Contact form block: customizations with the Kubio block editing panel 

The moment you select any block, a block editing panel will open up on the right-hand side. It always has three options: content, style, and advanced. The possibilities inside vary from block to block. Let’s look at what distinguishes the contact form block from the rest of the blocks.

Content
contact form block content edtis

At the “Content” level you can:

  • Add forms.
  • Align horizontally the form elements.
  • Choose to use the plugin’s style.
Style

If you choose to go with a different style than the one in your form plugin, you can do this inside the “Style” and “Advanced” options. 

A form is made of:

  • A form container
  • Fields
  • Labels
  • Submit buttons
  • Notices

Inside “Style” you can make custom edits to all the above. Let’s take them one by one:

Form container edits: background color and padding.

contact form styling - form background and color

Label edits: text color, typography, and text alignment.

labels edits for the contact form block

Field edits: you can style the fields in the normal, hover, or focus states. You can customize text, background and border colors, typography,  margins, and paddings.

contact forms field styling

Button edits are allowed for the normal and hover states. You can customize text, background and border colors, typography,  margins, paddings, box shadow, and button alignment.

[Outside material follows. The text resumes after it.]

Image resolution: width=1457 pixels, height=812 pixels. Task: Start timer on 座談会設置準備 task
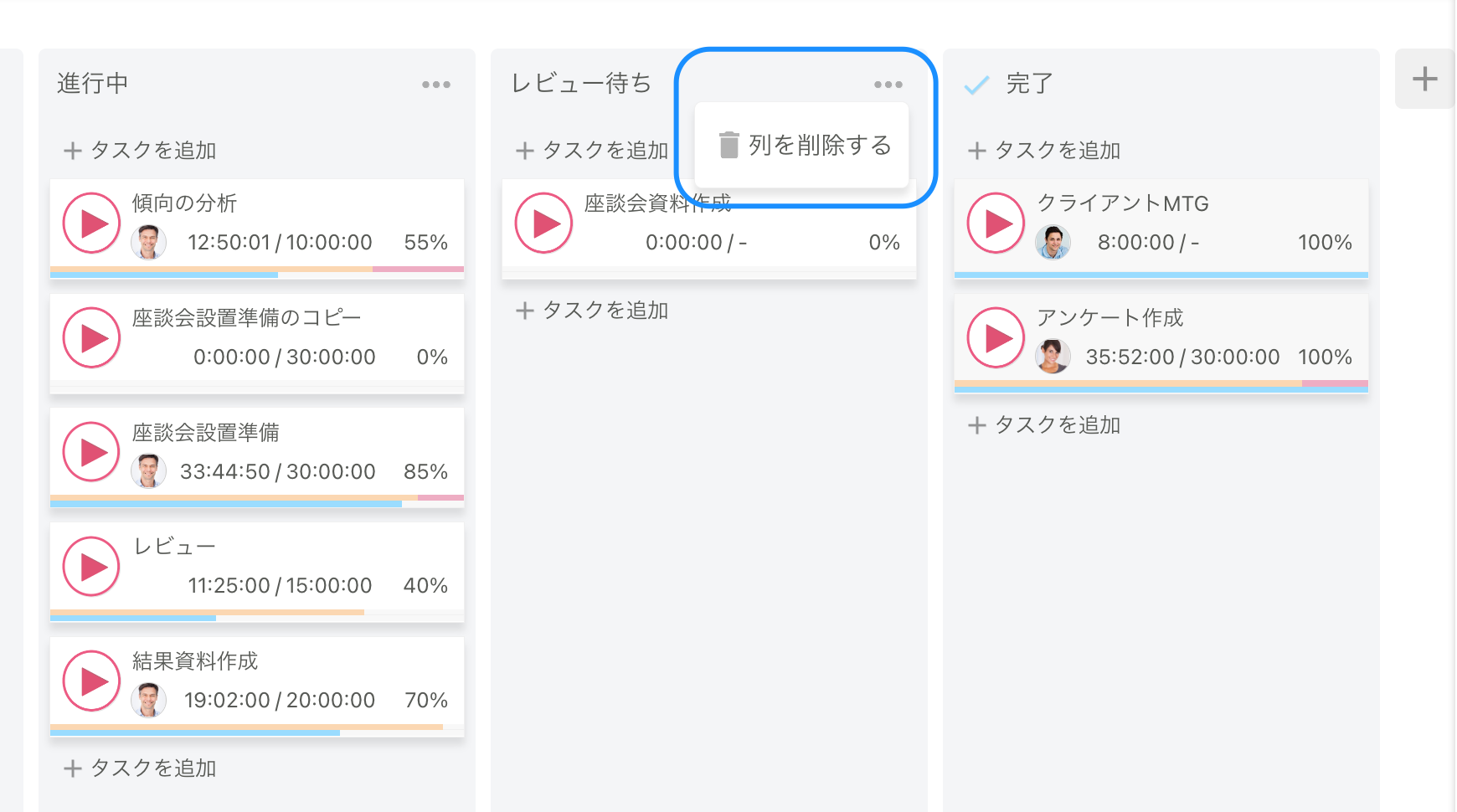[90, 451]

contact form submit button edits

Notice edits: when the user fills in the form fields, you can guide him with notices. Also, the moment a form gets submitted, you can notify the user that the submission was successful or had errors. This is why we have defined three types of notices: info, error, and success. By default, the info notices have a yellow background color, the errors are red, while the success messages are on a green background. We suggest that they stay like this because it’s a pattern recognizable across all websites.

Now, here are the other customization options available: typography color, border color, typography, margin, and padding.

Notice edits for the contact form block
Advanced

At this level, you can make edits for the normal and hover states across the:

  • Form container,
  • Labels,
  • Fields,
  • Submit button,
  • Error notice,
  • Info notice,
  • Success notice.

All the below customizations are available for all of the above:

  • Background. Here you can make adjustments to background color and type.
  • Spacing. Here you can set up the margins and paddings for the contact form block items.
  • Border and shadows. Here you can add borders with a different color, radius and thickness to your block. Also, you can add box shadows. You have full control over the position, blur, spread, and color of the box shadow.
  • Typography. You can set up a different font family, font size, and weight for the text. You can add decorations to text, set up capitalization, and adjust line height and letter spacing. When you select the “default” option you’ll be taken to the General Settings, where you can change defaults (color scheme, typography, etc.).
  • Responsive. Here you can decide whether the block will show or not on desktop, tablet, or mobile.
  • Miscellaneous. At this level, you can set up the z-index of your block (vertically order the elements that overlap), set up if the element overflows or not (displaying the content of the block flowing out of its container into the surrounding area), add HTML anchors and CSS classes.